Starting about a decade ago, various Anglican congregations in the United States and Canada began unilaterally declaring themselves no longer members of the Episcopal Church or the Anglican Church of Canada as the case may be. Instead they claimed that they were now affiliated with an assortment of conservative Global South Anglican Provinces whose Primates agreed with them about homosexuality. These departing congregations attempted to retain the property they had held as constituent parishes of the two de jure Anglican Provinces. Coverage of the decision can be found here, here and here.
There may be some of the resultant court cases working their way through the system in either Canada or the United States, but this week saw one of the biggest cases draw to what was always its inevitable conclusion. The Supreme Court of the United States declined to hear any appeal of a Virginia Supreme Court ruling that the Episcopal Church congregation was the rightful owner of the Falls Church in Virginia, and that the so-called Falls Church Anglican congregation had to return all the property and all the money.

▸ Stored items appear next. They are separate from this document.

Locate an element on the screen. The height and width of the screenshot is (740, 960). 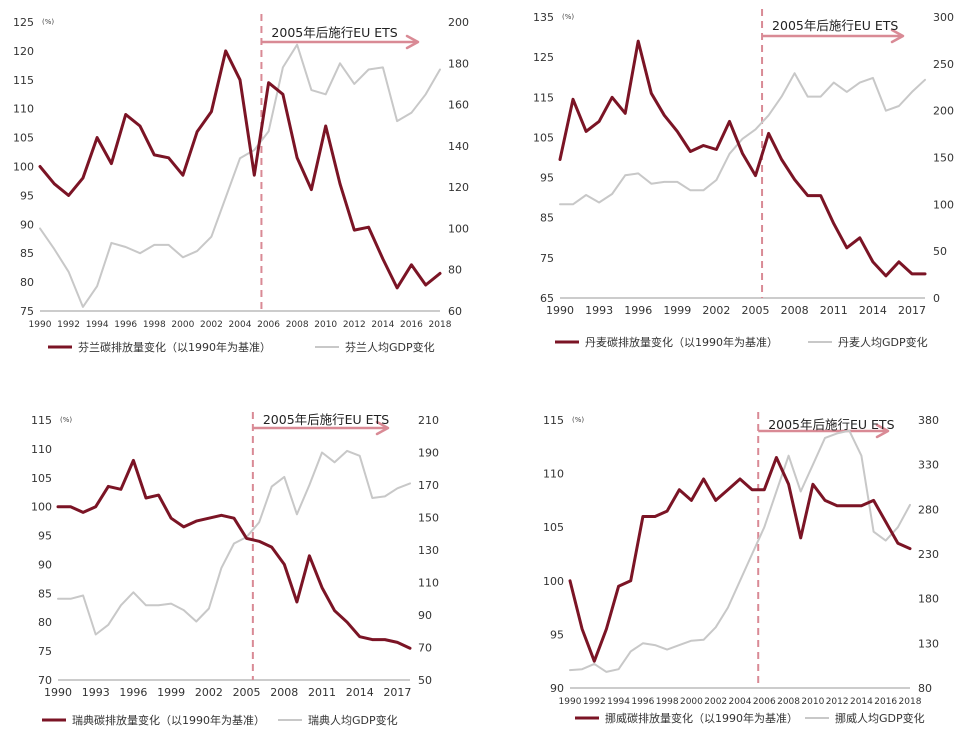
legend-label: 丹麦碳排放量变化（以1990年为基准） is located at coordinates (682, 342).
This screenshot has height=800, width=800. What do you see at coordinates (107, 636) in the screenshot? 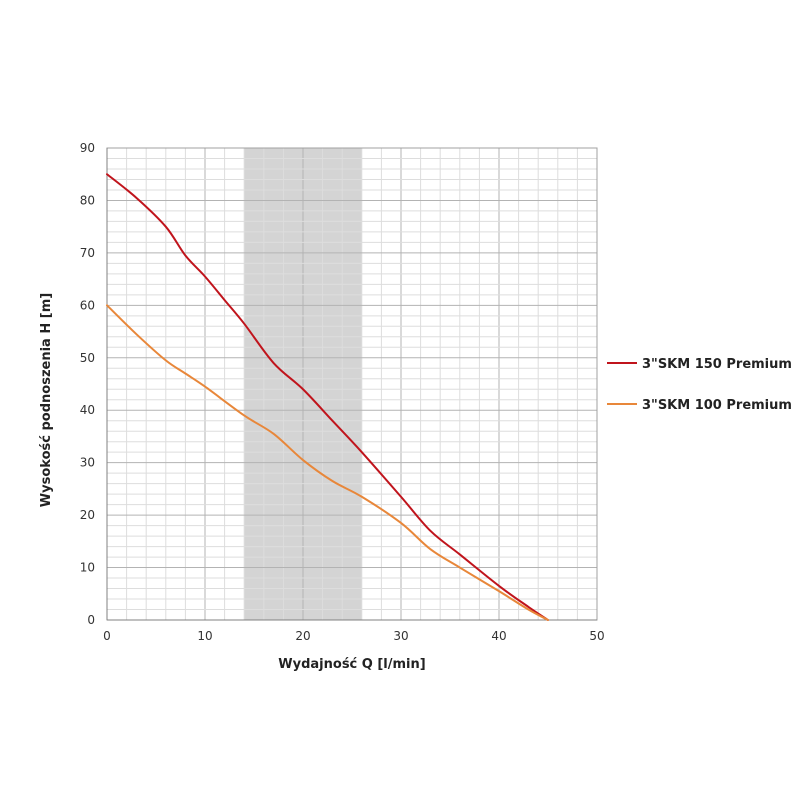
I see `x-tick-label: 0` at bounding box center [107, 636].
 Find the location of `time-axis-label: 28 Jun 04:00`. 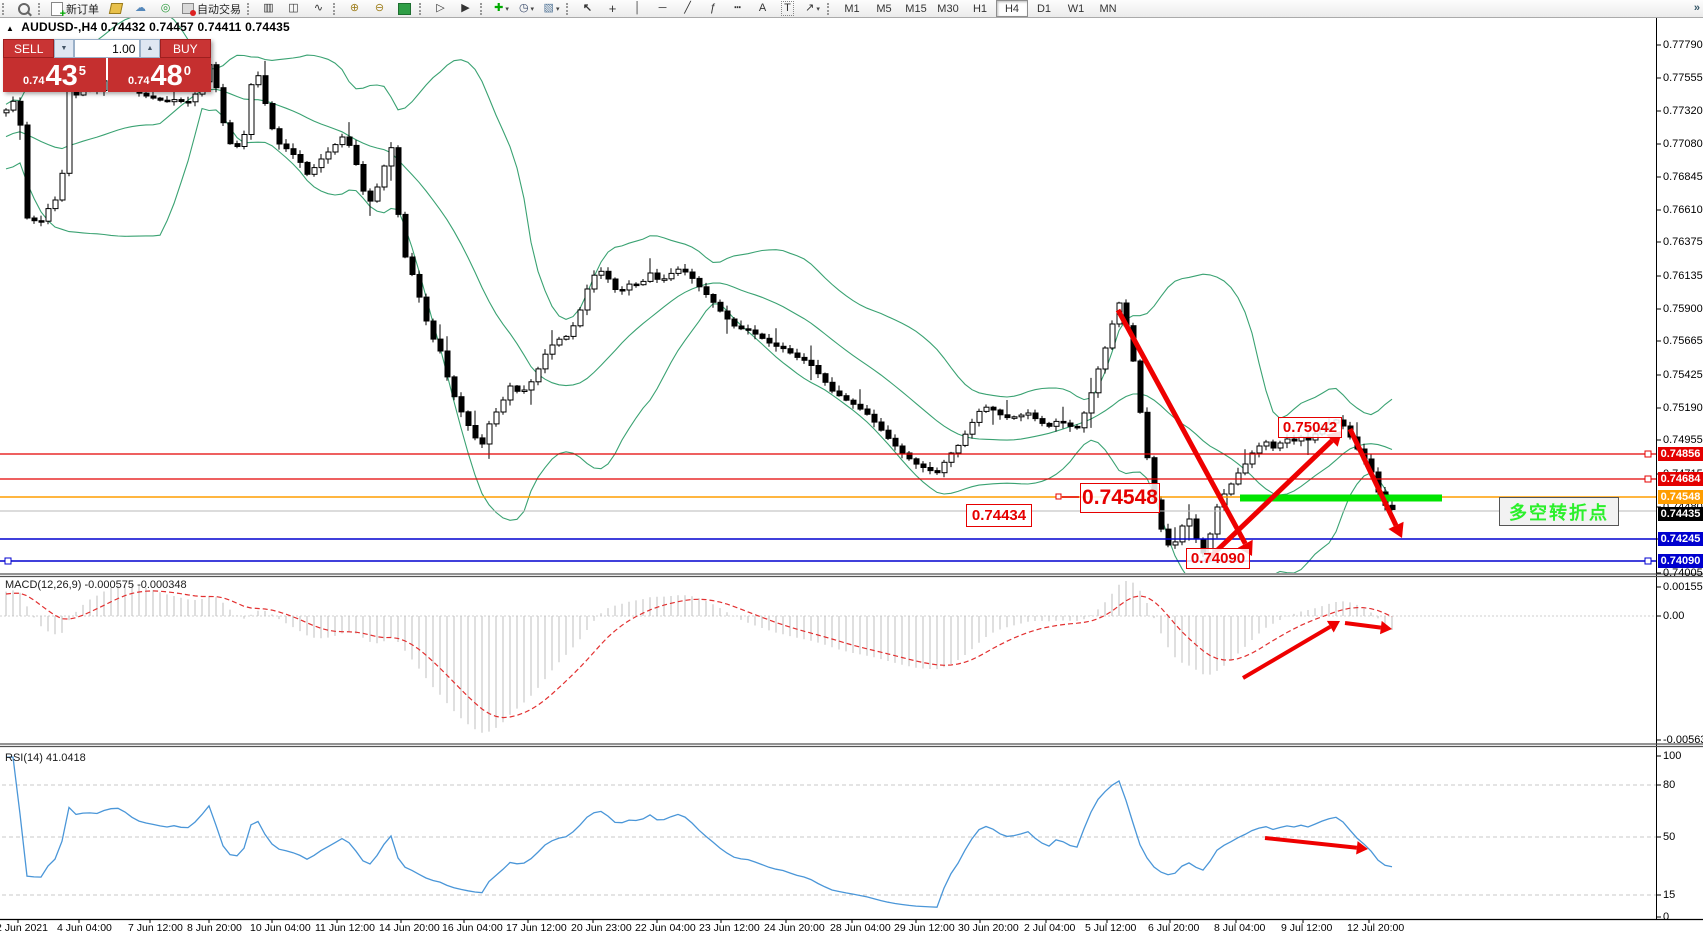

time-axis-label: 28 Jun 04:00 is located at coordinates (860, 928).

This is a complete repudiation of the declared strategy of schism advanced by certain ecclesiastical politicians and financed in no small part by right wing extremist groups in the US.
I'm a bit of a geographical fundamentalist. I don't think central California is in the southern part of South America. I don't think any part of Virginia is in Nigeria. I am absolutely convinced that no part of Chicago is to be found in Rwanda. The phony-baloney "protection" argument offered up by certain Global South Primates is rooted in the same peculiar heresy that undergirds the absurd Flying Bishops in England: that each and every Anglican is absolutely entitled to a bishop who agrees with them. Odd that neither Mr. Keble nor Mr. Neale, nor even Mr. Pusey were aware of this entitlement.

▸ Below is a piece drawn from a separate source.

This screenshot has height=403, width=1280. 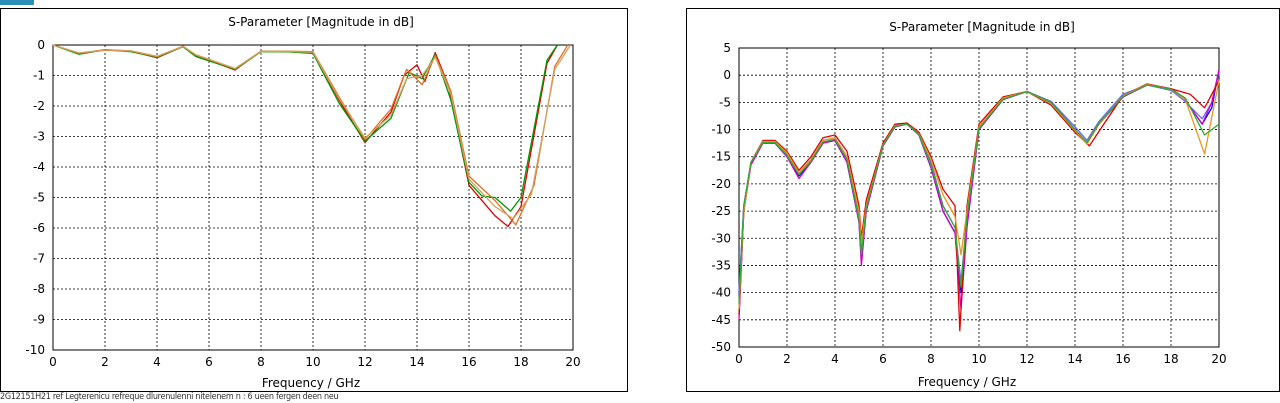 What do you see at coordinates (721, 293) in the screenshot?
I see `y-tick-label: -40` at bounding box center [721, 293].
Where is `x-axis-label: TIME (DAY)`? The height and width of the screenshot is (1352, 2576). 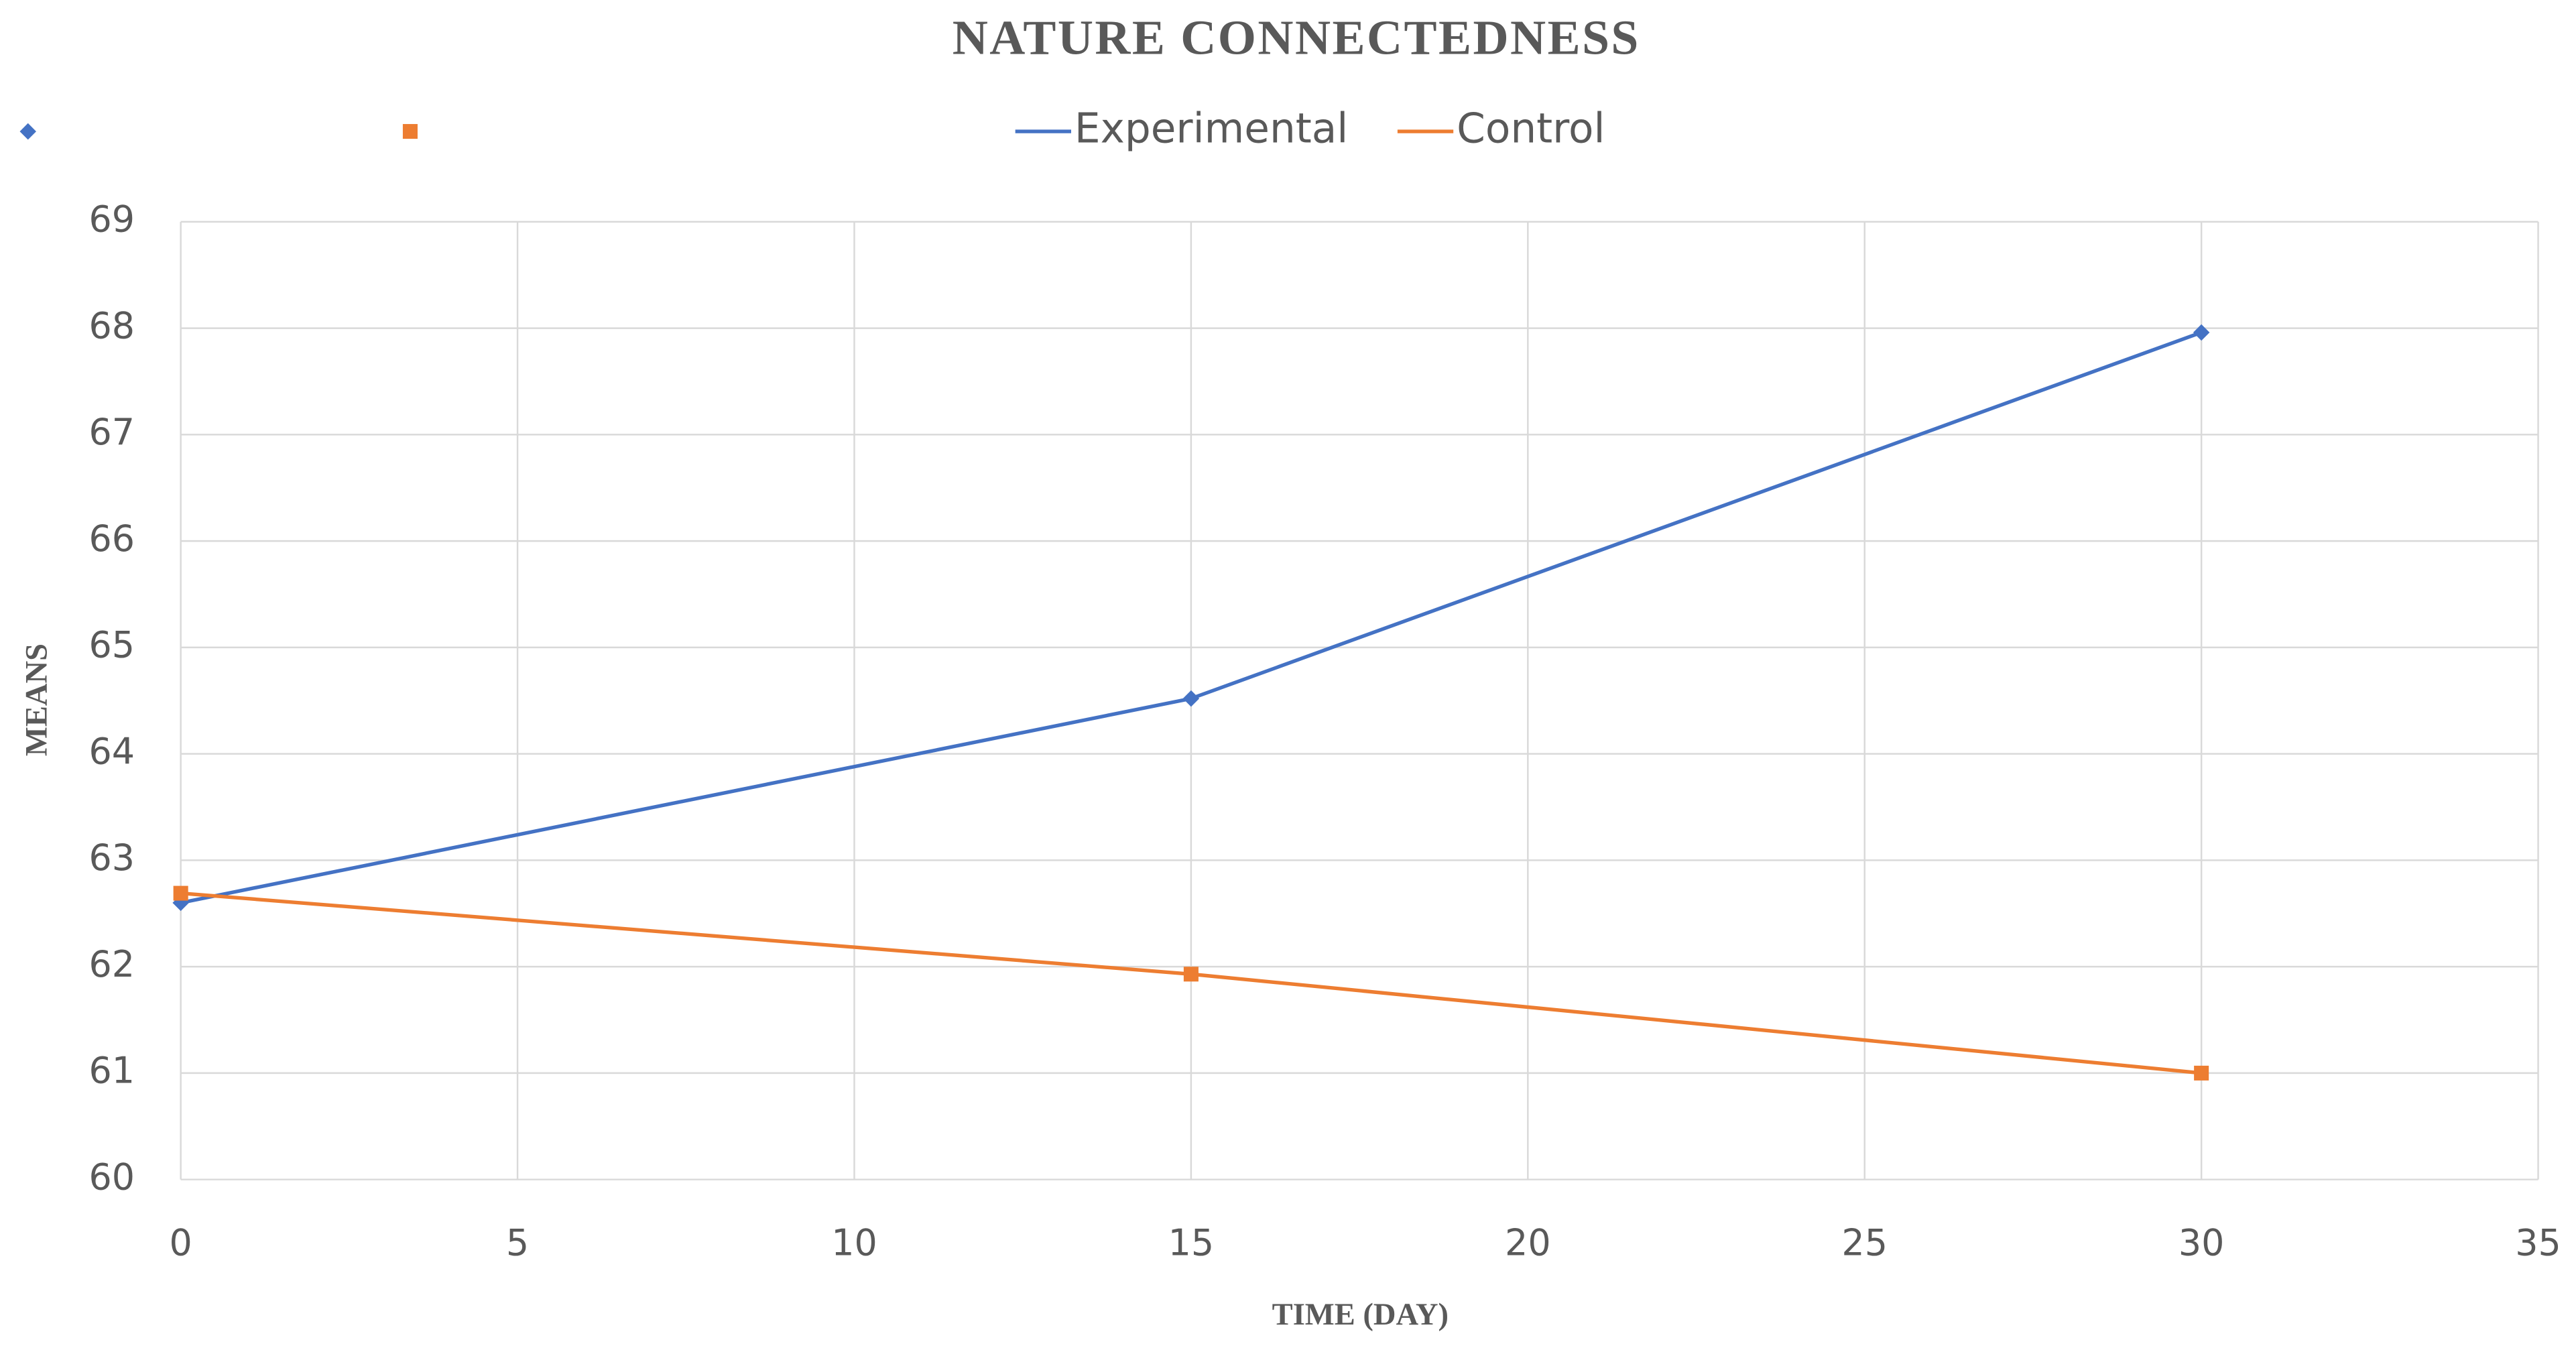
x-axis-label: TIME (DAY) is located at coordinates (1361, 1315).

But more to the point, Anglican polity is not and has never been congregational. The idea that a congregation may separate from an Anglican Church utterly contradicts any authentic Anglican ecclesiology. That may be perfectly fine among Baptists or Methodists. But had the courts ruled any other way, it would have been an undeniable attack on religious liberty, with the state attempting to force an heirarchical religious body to conform to a congregational polity.
The strategy did not achieve its initial objective of wresting massive amounts of property from the Episcopal Church and the Anglican Church of Canada. This precluded it achieving its secondary objective of using the shift in property as a pretext to "replace" the Episcopal Church and the Anglican Church of Canada as the Anglican Communion "franchise holders" in North America - which in turn was to be the pretext to sue for all the remaining TEC / ACoC property.

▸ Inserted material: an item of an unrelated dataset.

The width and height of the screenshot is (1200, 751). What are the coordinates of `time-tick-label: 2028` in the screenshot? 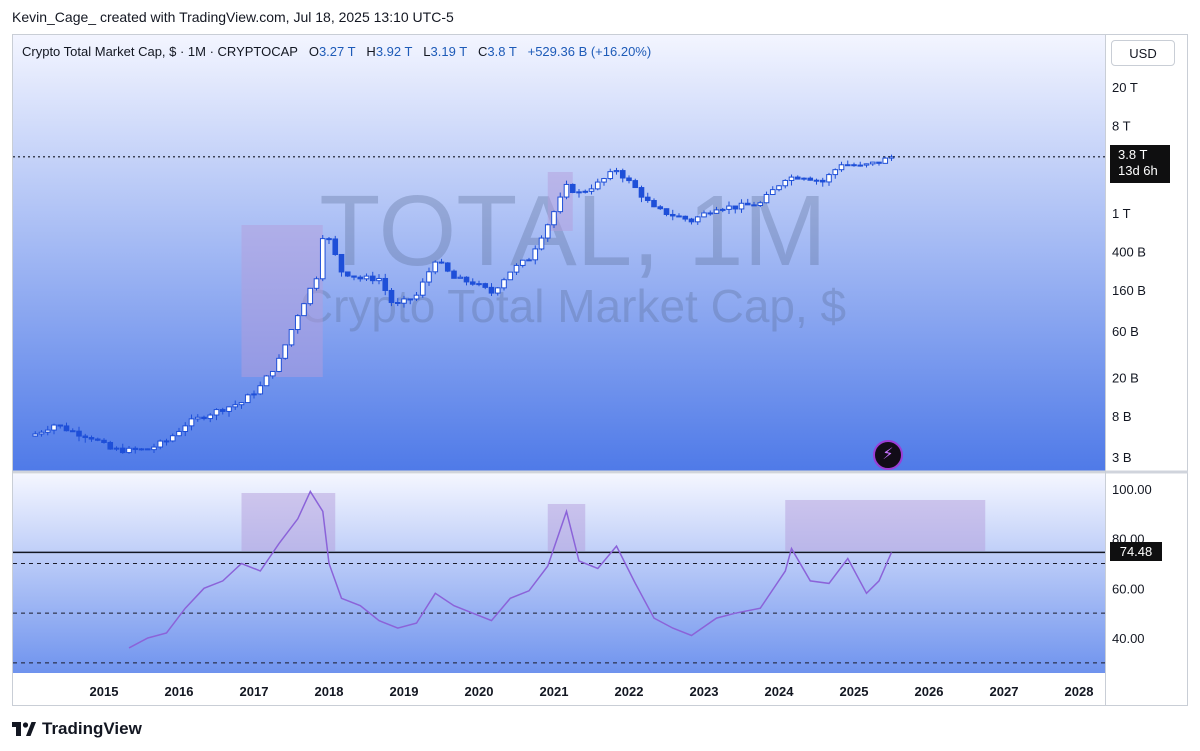 It's located at (1080, 692).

But the plan did achieve its overarching goal of weakening the Episcopal Church (the Canadian Church was less a target than a guilty but cash poor bystander, really). Massive amounts of money, time and energy were expended defending the two legitimate churches from these attacks.
This week's news is good, but the past decade of expensive and ultimately pointless litigation is a tragedy for which someone will eventually have to answer - at the very least in their hearts if not at the Throne of Grace.